• [Supplied information]:
··········

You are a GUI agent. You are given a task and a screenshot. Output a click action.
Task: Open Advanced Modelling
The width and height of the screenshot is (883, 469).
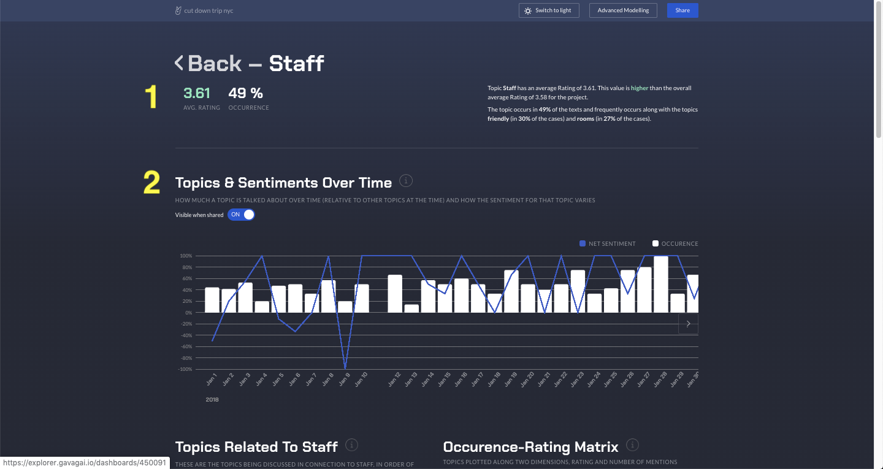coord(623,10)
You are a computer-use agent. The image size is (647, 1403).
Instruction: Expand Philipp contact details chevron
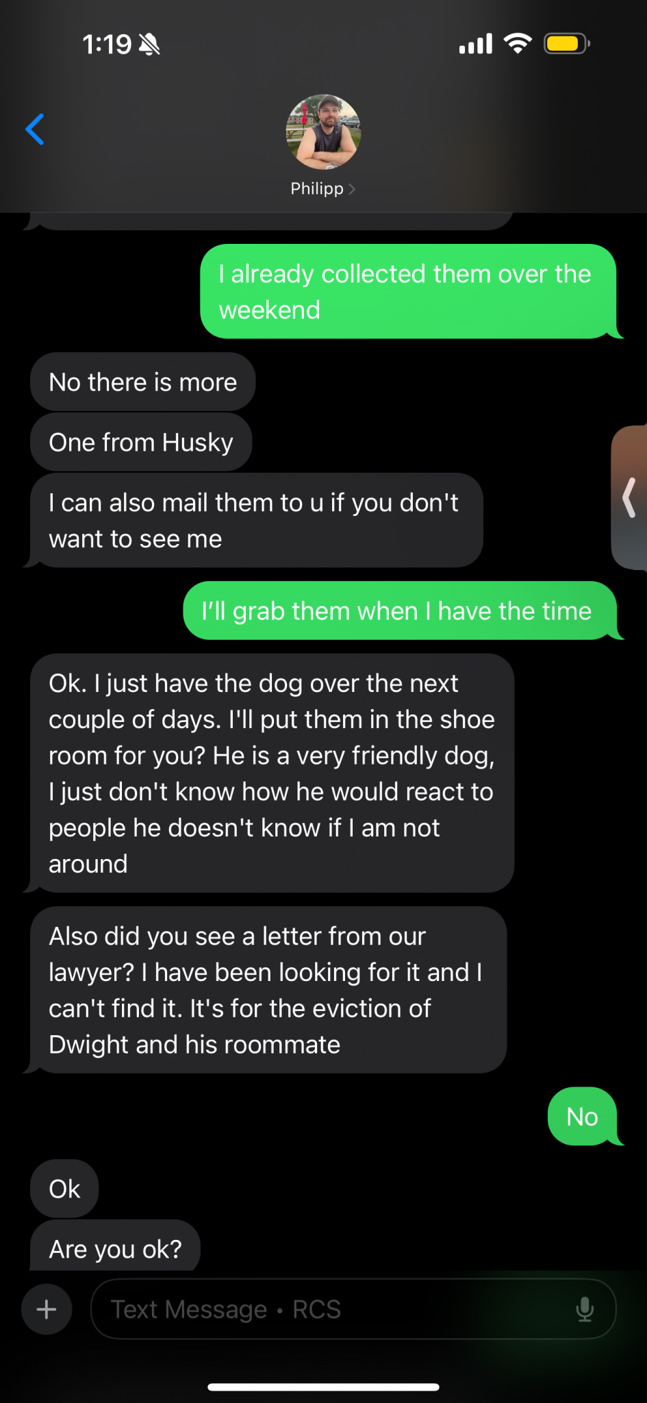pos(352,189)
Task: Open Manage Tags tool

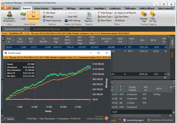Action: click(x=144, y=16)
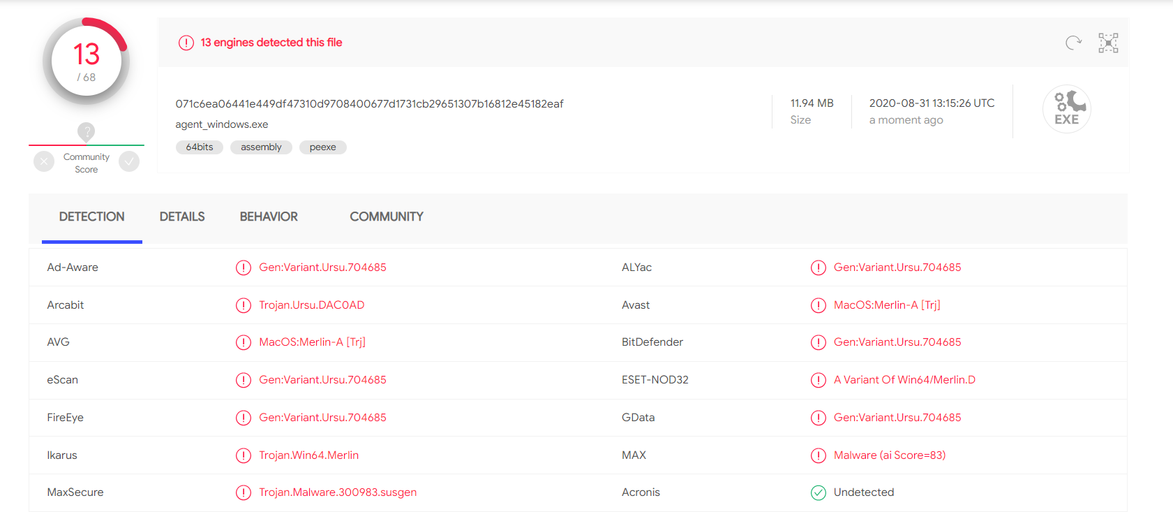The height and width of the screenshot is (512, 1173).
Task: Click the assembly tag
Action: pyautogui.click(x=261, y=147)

··········

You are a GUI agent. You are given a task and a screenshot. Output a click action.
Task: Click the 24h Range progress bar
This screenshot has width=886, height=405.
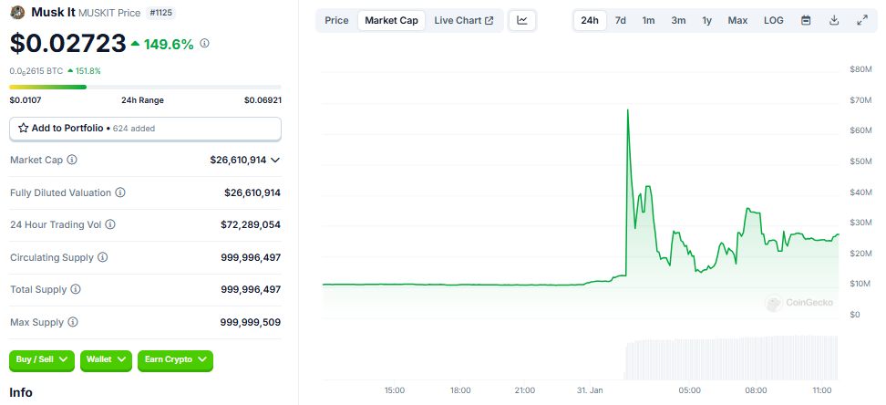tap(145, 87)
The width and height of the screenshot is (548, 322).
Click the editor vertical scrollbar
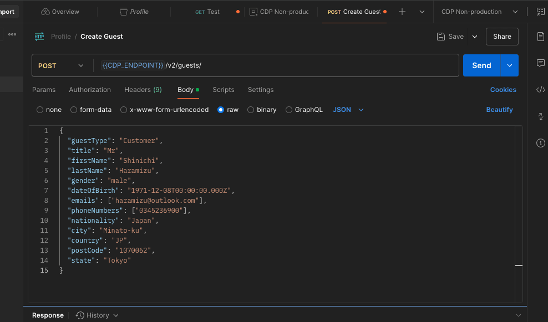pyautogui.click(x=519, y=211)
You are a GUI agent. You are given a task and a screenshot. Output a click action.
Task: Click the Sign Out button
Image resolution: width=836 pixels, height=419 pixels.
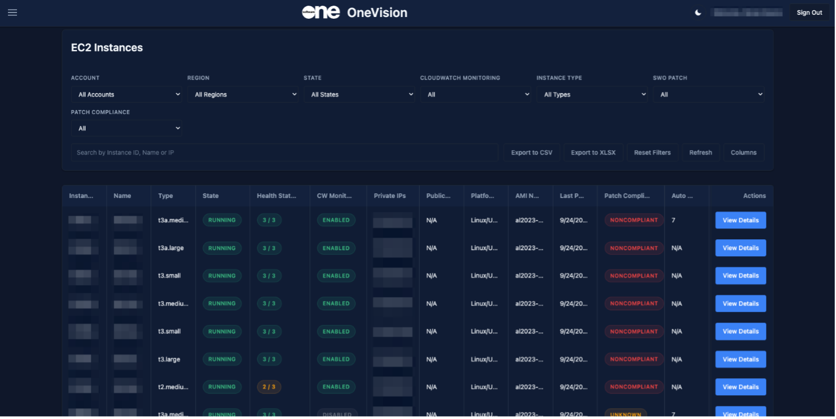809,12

··········

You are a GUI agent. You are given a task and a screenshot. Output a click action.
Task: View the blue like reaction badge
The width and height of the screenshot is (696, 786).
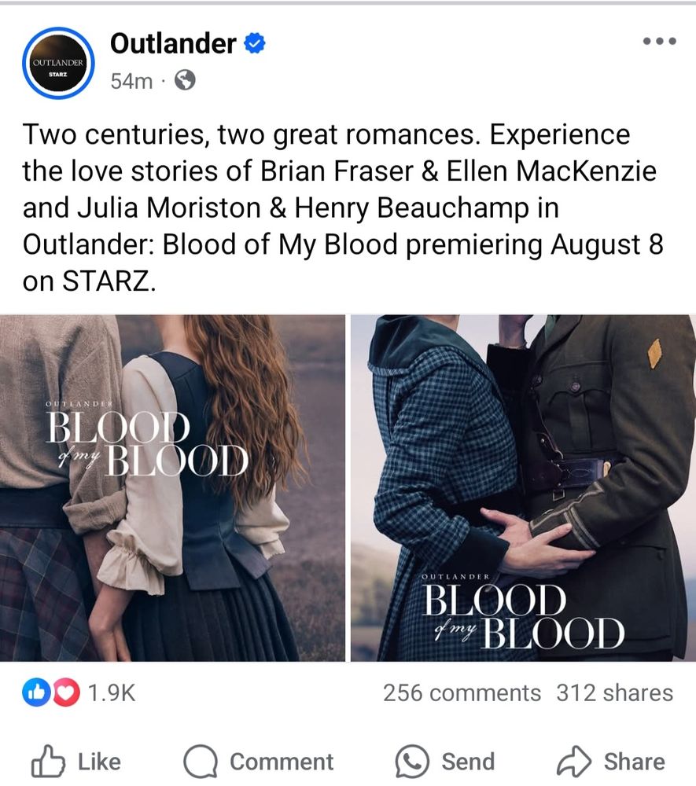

··········

• [Exercise details]: The response should hold exactly the lines starting at the line with "Task: View the blue like reaction badge" and ending at the line with "The width and height of the screenshot is (696, 786).", and no other line of the material above.

• [Solution for this task]:
Task: View the blue like reaction badge
The width and height of the screenshot is (696, 786).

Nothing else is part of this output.